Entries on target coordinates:
****************

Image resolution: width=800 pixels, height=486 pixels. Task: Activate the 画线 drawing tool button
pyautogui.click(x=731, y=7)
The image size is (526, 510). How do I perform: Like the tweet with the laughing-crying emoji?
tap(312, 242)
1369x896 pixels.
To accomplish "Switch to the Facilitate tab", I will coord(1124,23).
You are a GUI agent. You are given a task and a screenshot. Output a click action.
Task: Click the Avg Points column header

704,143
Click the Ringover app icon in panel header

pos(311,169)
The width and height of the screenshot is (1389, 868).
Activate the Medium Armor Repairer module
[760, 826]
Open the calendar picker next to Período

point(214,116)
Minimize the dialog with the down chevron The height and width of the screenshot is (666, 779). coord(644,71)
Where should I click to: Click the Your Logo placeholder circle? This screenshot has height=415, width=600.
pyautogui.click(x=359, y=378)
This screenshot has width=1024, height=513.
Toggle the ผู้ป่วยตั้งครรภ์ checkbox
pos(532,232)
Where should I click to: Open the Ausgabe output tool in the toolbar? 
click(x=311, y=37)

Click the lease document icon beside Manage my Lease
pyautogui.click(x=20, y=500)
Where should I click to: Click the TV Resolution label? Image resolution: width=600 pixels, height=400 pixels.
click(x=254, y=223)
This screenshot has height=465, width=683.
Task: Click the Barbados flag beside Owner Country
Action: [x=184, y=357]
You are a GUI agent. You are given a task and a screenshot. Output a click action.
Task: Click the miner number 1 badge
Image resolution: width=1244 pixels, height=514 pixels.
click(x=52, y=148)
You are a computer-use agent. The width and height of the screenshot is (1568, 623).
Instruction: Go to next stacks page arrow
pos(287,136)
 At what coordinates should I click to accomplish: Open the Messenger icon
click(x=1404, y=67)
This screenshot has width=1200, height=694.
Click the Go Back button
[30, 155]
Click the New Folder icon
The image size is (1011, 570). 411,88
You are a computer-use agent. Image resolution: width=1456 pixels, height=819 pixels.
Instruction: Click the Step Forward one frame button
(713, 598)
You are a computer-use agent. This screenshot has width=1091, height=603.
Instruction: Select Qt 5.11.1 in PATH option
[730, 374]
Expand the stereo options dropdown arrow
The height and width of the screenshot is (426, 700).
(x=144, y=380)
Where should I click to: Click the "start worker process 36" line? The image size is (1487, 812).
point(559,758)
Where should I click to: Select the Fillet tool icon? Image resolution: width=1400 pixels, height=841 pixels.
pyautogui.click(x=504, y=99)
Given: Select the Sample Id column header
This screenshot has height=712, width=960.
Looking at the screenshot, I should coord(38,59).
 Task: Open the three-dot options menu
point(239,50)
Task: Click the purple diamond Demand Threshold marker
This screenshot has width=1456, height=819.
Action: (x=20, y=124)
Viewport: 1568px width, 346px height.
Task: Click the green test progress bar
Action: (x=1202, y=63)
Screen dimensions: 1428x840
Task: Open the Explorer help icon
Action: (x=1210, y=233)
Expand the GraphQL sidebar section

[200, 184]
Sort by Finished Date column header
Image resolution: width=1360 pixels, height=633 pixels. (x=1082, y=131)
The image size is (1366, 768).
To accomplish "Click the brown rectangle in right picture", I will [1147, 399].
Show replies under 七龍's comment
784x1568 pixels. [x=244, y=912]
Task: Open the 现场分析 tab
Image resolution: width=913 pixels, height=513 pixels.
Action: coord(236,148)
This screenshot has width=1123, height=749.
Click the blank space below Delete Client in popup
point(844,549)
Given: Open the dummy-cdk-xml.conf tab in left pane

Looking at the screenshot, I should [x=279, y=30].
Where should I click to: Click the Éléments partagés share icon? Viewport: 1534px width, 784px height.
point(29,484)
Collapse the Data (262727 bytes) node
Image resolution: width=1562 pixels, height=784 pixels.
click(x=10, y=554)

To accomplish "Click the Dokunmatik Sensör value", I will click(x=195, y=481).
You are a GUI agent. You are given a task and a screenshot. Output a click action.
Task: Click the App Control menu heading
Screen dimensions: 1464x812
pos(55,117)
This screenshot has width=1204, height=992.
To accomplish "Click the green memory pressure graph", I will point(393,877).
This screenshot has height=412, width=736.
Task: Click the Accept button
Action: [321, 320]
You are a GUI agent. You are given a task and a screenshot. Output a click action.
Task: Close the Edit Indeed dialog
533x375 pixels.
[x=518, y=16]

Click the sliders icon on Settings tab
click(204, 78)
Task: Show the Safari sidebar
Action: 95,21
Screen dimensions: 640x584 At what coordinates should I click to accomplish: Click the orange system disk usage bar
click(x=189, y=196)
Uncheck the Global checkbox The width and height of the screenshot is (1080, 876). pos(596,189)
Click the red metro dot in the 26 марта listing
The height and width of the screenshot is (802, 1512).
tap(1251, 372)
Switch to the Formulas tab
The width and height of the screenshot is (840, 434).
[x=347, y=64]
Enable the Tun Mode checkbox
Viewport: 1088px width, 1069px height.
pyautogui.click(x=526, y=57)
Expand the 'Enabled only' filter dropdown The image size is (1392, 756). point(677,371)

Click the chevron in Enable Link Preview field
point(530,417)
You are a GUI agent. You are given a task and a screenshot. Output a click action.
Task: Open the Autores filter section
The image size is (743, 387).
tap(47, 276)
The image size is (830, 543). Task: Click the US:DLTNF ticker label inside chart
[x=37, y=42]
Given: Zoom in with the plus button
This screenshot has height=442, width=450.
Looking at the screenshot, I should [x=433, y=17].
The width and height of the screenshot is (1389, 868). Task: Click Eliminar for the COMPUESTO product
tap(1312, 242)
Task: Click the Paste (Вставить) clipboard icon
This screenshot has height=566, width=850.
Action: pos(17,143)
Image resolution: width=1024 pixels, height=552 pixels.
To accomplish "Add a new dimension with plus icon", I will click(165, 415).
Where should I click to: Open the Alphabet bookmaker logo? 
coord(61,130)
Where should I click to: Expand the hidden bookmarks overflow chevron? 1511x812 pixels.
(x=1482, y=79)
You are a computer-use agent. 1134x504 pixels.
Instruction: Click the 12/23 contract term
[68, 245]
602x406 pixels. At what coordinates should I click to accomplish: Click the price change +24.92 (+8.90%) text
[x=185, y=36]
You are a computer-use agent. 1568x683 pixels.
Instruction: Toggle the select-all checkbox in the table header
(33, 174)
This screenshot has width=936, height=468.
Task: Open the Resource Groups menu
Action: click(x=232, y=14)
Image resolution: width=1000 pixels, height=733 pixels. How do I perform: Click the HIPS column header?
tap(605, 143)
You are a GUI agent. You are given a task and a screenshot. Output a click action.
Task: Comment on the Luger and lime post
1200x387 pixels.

****************

→ **WORK TO DO**
Recast all the rows above as a numbered list, leaving out the blank lines.

→ **EXERCISE RESPONSE**
1. Image resolution: width=800 pixels, height=486 pixels. Task: Activate the 画线 drawing tool button
2. pyautogui.click(x=731, y=7)
3. The image size is (526, 510). How do I perform: Like the tweet with the laughing-crying emoji?
4. tap(312, 242)
5. 1369x896 pixels.
6. To accomplish "Switch to the Facilitate tab", I will coord(1124,23).
7. You are a GUI agent. You are given a task and a screenshot. Output a click action.
8. Task: Click the Avg Points column header
9. 704,143
10. Click the Ringover app icon in panel header
11. pos(311,169)
12. The width and height of the screenshot is (1389, 868).
13. Activate the Medium Armor Repairer module
14. [760, 826]
15. Open the calendar picker next to Período
16. point(214,116)
17. Minimize the dialog with the down chevron The height and width of the screenshot is (666, 779). coord(644,71)
18. Where should I click to: Click the Your Logo placeholder circle? This screenshot has height=415, width=600.
19. pyautogui.click(x=359, y=378)
20. This screenshot has width=1024, height=513.
21. Toggle the ผู้ป่วยตั้งครรภ์ checkbox
22. pos(532,232)
23. Where should I click to: Open the Ausgabe output tool in the toolbar? 
24. click(x=311, y=37)
25. Click the lease document icon beside Manage my Lease
26. pyautogui.click(x=20, y=500)
27. Where should I click to: Click the TV Resolution label? Image resolution: width=600 pixels, height=400 pixels.
28. click(x=254, y=223)
29. This screenshot has height=465, width=683.
30. Task: Click the Barbados flag beside Owner Country
31. Action: [x=184, y=357]
32. You are a GUI agent. You are given a task and a screenshot. Output a click action.
33. Task: Click the miner number 1 badge
34. Image resolution: width=1244 pixels, height=514 pixels.
35. click(x=52, y=148)
36. You are a computer-use agent. The width and height of the screenshot is (1568, 623).
37. Instruction: Go to next stacks page arrow
38. pos(287,136)
39.  At what coordinates should I click to accomplish: Open the Messenger icon
40. click(x=1404, y=67)
41. This screenshot has width=1200, height=694.
42. Click the Go Back button
43. [30, 155]
44. Click the New Folder icon
45. The image size is (1011, 570). 411,88
46. You are a computer-use agent. Image resolution: width=1456 pixels, height=819 pixels.
47. Instruction: Click the Step Forward one frame button
48. (713, 598)
49. You are a computer-use agent. This screenshot has width=1091, height=603.
50. Instruction: Select Qt 5.11.1 in PATH option
51. [730, 374]
52. Expand the stereo options dropdown arrow
53. The height and width of the screenshot is (426, 700).
54. (x=144, y=380)
55. Where should I click to: Click the "start worker process 36" line? The image size is (1487, 812).
56. point(559,758)
57. Where should I click to: Select the Fillet tool icon? Image resolution: width=1400 pixels, height=841 pixels.
58. pyautogui.click(x=504, y=99)
59. Given: Select the Sample Id column header
60. This screenshot has height=712, width=960.
61. Looking at the screenshot, I should coord(38,59).
62.  Task: Open the three-dot options menu
63. point(239,50)
64. Task: Click the purple diamond Demand Threshold marker
65. This screenshot has width=1456, height=819.
66. Action: (x=20, y=124)
67. Viewport: 1568px width, 346px height.
68. Task: Click the green test progress bar
69. Action: (x=1202, y=63)
70. Screen dimensions: 1428x840
71. Task: Open the Explorer help icon
72. Action: (x=1210, y=233)
73. Expand the GraphQL sidebar section
74. [200, 184]
75. Sort by Finished Date column header
76. Image resolution: width=1360 pixels, height=633 pixels. (x=1082, y=131)
77. The image size is (1366, 768).
78. To accomplish "Click the brown rectangle in right picture", I will [1147, 399].
79. Show replies under 七龍's comment
80. 784x1568 pixels. [x=244, y=912]
81. Task: Open the 现场分析 tab
82. Image resolution: width=913 pixels, height=513 pixels.
83. Action: coord(236,148)
84. This screenshot has width=1123, height=749.
85. Click the blank space below Delete Client in popup
86. point(844,549)
87. Given: Open the dummy-cdk-xml.conf tab in left pane
88. Looking at the screenshot, I should [x=279, y=30].
89. Where should I click to: Click the Éléments partagés share icon? Viewport: 1534px width, 784px height.
90. point(29,484)
91. Collapse the Data (262727 bytes) node
92. Image resolution: width=1562 pixels, height=784 pixels.
93. click(x=10, y=554)
94. To accomplish "Click the Dokunmatik Sensör value", I will click(x=195, y=481).
95. You are a GUI agent. You are given a task and a screenshot. Output a click action.
96. Task: Click the App Control menu heading
97. Screen dimensions: 1464x812
98. pos(55,117)
99. This screenshot has width=1204, height=992.
100. To accomplish "Click the green memory pressure graph", I will point(393,877).
101. This screenshot has height=412, width=736.
102. Task: Click the Accept button
103. Action: [321, 320]
104. You are a GUI agent. You are given a task and a screenshot. Output a click action.
105. Task: Close the Edit Indeed dialog
106. 533x375 pixels.
107. [x=518, y=16]
108. Click the sliders icon on Settings tab
109. click(204, 78)
110. Task: Show the Safari sidebar
111. Action: 95,21
112. Screen dimensions: 640x584 At what coordinates should I click to accomplish: Click the orange system disk usage bar
113. click(x=189, y=196)
114. Uncheck the Global checkbox The width and height of the screenshot is (1080, 876). pos(596,189)
115. Click the red metro dot in the 26 марта listing
116. The height and width of the screenshot is (802, 1512).
117. tap(1251, 372)
118. Switch to the Formulas tab
119. The width and height of the screenshot is (840, 434).
120. [x=347, y=64]
121. Enable the Tun Mode checkbox
122. Viewport: 1088px width, 1069px height.
123. pyautogui.click(x=526, y=57)
124. Expand the 'Enabled only' filter dropdown The image size is (1392, 756). point(677,371)
125. Click the chevron in Enable Link Preview field
126. point(530,417)
127. You are a GUI agent. You are given a task and a screenshot. Output a click action.
128. Task: Open the Autores filter section
129. The image size is (743, 387).
130. tap(47, 276)
131. The image size is (830, 543). Task: Click the US:DLTNF ticker label inside chart
132. [x=37, y=42]
133. Given: Zoom in with the plus button
134. This screenshot has height=442, width=450.
135. Looking at the screenshot, I should [x=433, y=17].
136. The width and height of the screenshot is (1389, 868). Task: Click Eliminar for the COMPUESTO product
137. tap(1312, 242)
138. Task: Click the Paste (Вставить) clipboard icon
139. This screenshot has height=566, width=850.
140. Action: pos(17,143)
141. Image resolution: width=1024 pixels, height=552 pixels.
142. To accomplish "Add a new dimension with plus icon", I will click(165, 415).
143. Where should I click to: Open the Alphabet bookmaker logo? 
144. coord(61,130)
145. Where should I click to: Expand the hidden bookmarks overflow chevron? 1511x812 pixels.
146. (x=1482, y=79)
147. You are a computer-use agent. 1134x504 pixels.
148. Instruction: Click the 12/23 contract term
149. [68, 245]
150. 602x406 pixels. At what coordinates should I click to accomplish: Click the price change +24.92 (+8.90%) text
151. [x=185, y=36]
152. You are a computer-use agent. 1568x683 pixels.
153. Instruction: Toggle the select-all checkbox in the table header
154. (33, 174)
155. This screenshot has width=936, height=468.
156. Task: Open the Resource Groups menu
157. Action: click(x=232, y=14)
158. Image resolution: width=1000 pixels, height=733 pixels. How do I perform: Click the HIPS column header?
159. tap(605, 143)
160. You are a GUI agent. You are given a task and a screenshot. Output a click action.
161. Task: Comment on the Luger and lime post
162. 1200x387 pixels.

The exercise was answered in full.